Instructions for the task
Transcribe exactly each line of the entries, from the opening line to the line with "You are a computer-use agent. The width", with both of those lines included.

Data under study
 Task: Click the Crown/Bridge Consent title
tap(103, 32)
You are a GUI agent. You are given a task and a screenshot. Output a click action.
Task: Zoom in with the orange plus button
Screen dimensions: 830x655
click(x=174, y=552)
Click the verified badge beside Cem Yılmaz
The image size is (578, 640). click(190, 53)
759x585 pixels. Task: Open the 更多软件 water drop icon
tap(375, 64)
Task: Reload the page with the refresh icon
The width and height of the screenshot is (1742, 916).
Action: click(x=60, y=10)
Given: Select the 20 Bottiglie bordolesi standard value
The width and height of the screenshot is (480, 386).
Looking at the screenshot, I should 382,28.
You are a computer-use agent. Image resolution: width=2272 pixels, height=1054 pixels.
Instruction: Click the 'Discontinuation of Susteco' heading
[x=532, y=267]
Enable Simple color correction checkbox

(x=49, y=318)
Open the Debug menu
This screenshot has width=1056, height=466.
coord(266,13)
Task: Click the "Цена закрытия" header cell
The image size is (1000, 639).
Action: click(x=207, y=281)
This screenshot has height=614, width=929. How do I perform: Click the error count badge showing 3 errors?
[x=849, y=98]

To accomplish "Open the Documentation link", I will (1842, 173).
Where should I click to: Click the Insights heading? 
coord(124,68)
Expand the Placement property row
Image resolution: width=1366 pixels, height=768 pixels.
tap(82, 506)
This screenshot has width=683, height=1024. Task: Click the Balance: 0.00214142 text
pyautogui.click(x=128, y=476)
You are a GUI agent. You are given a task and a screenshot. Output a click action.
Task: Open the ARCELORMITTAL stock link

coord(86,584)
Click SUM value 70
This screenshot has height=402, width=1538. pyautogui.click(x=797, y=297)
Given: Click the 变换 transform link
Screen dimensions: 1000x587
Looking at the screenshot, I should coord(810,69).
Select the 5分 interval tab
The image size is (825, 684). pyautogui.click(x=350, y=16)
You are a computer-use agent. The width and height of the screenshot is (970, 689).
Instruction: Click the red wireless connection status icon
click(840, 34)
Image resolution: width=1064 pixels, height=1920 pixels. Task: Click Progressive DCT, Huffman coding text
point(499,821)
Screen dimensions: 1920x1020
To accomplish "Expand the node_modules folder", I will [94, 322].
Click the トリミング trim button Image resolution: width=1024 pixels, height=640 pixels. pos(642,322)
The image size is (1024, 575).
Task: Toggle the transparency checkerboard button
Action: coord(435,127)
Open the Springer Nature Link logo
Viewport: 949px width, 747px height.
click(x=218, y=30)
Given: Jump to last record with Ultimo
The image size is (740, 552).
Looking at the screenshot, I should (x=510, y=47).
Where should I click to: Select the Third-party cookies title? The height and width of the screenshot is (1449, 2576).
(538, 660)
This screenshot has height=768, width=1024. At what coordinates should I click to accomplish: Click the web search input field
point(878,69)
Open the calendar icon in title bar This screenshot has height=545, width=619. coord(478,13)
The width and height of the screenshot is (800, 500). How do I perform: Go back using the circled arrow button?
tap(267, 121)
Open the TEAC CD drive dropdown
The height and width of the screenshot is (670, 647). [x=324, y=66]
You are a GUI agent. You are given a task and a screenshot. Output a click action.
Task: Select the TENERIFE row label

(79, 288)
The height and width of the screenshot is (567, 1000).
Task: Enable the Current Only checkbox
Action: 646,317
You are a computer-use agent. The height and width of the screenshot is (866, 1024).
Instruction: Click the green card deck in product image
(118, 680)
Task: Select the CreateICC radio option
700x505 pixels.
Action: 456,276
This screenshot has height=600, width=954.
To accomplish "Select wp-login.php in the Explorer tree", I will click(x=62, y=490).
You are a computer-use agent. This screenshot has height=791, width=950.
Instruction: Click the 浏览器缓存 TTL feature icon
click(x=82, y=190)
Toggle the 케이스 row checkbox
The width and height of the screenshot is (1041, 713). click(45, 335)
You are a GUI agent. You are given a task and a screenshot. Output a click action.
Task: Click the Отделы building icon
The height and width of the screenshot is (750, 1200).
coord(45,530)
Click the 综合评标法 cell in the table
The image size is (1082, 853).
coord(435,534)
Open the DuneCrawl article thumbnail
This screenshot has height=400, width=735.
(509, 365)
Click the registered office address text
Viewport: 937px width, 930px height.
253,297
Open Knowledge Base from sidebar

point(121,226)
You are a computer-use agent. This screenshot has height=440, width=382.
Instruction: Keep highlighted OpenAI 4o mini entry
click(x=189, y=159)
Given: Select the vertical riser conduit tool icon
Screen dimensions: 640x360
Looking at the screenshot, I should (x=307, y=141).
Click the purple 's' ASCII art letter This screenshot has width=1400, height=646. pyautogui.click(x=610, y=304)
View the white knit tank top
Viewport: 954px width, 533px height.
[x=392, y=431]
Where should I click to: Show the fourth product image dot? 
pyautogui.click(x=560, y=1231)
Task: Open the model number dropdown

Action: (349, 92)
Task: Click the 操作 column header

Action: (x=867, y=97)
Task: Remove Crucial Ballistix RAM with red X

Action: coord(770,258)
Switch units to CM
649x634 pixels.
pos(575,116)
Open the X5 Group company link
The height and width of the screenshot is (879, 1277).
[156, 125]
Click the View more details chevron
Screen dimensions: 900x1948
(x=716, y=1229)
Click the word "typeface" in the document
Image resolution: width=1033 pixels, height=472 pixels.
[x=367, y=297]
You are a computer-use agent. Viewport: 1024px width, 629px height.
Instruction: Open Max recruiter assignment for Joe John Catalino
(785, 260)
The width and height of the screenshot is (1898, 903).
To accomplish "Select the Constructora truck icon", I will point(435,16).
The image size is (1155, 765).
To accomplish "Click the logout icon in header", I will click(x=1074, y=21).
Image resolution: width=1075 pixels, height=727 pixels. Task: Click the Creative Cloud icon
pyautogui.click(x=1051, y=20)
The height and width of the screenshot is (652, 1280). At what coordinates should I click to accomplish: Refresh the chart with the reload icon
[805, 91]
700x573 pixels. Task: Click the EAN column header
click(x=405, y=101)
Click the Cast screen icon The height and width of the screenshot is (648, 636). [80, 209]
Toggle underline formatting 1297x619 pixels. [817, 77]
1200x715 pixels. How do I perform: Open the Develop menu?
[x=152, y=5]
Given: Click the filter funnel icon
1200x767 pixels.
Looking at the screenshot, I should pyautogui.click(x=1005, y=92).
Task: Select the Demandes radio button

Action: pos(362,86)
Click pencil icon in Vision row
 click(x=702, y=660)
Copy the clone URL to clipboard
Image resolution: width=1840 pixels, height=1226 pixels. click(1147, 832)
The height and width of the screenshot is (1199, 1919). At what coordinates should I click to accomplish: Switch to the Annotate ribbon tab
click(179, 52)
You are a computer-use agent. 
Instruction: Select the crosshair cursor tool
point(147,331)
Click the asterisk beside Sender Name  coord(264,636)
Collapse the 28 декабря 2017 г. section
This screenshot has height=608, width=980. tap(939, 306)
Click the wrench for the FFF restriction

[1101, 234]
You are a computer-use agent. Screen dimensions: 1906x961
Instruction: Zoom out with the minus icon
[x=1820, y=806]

Reply
 Task: Click the Crown/Bridge Consent title
tap(103, 32)
You are a GUI agent. You are given a task and a screenshot. Output a click action.
Task: Zoom in with the orange plus button
Screen dimensions: 830x655
click(x=174, y=552)
Click the verified badge beside Cem Yılmaz
The image size is (578, 640). click(190, 53)
759x585 pixels. Task: Open the 更多软件 water drop icon
tap(375, 64)
Task: Reload the page with the refresh icon
The width and height of the screenshot is (1742, 916).
Action: click(x=60, y=10)
Given: Select the 20 Bottiglie bordolesi standard value
The width and height of the screenshot is (480, 386).
Looking at the screenshot, I should 382,28.
You are a computer-use agent. Image resolution: width=2272 pixels, height=1054 pixels.
Instruction: Click the 'Discontinuation of Susteco' heading
[x=532, y=267]
Enable Simple color correction checkbox

(x=49, y=318)
Open the Debug menu
This screenshot has width=1056, height=466.
coord(266,13)
Task: Click the "Цена закрытия" header cell
The image size is (1000, 639).
Action: click(x=207, y=281)
This screenshot has height=614, width=929. How do I perform: Click the error count badge showing 3 errors?
[x=849, y=98]

To accomplish "Open the Documentation link", I will (1842, 173).
Where should I click to: Click the Insights heading? 
coord(124,68)
Expand the Placement property row
Image resolution: width=1366 pixels, height=768 pixels.
tap(82, 506)
This screenshot has width=683, height=1024. Task: Click the Balance: 0.00214142 text
pyautogui.click(x=128, y=476)
You are a GUI agent. You are given a task and a screenshot. Output a click action.
Task: Open the ARCELORMITTAL stock link

coord(86,584)
Click SUM value 70
This screenshot has height=402, width=1538. pyautogui.click(x=797, y=297)
Given: Click the 变换 transform link
Screen dimensions: 1000x587
Looking at the screenshot, I should coord(810,69).
Select the 5分 interval tab
The image size is (825, 684). pyautogui.click(x=350, y=16)
You are a computer-use agent. The width and height of the screenshot is (970, 689).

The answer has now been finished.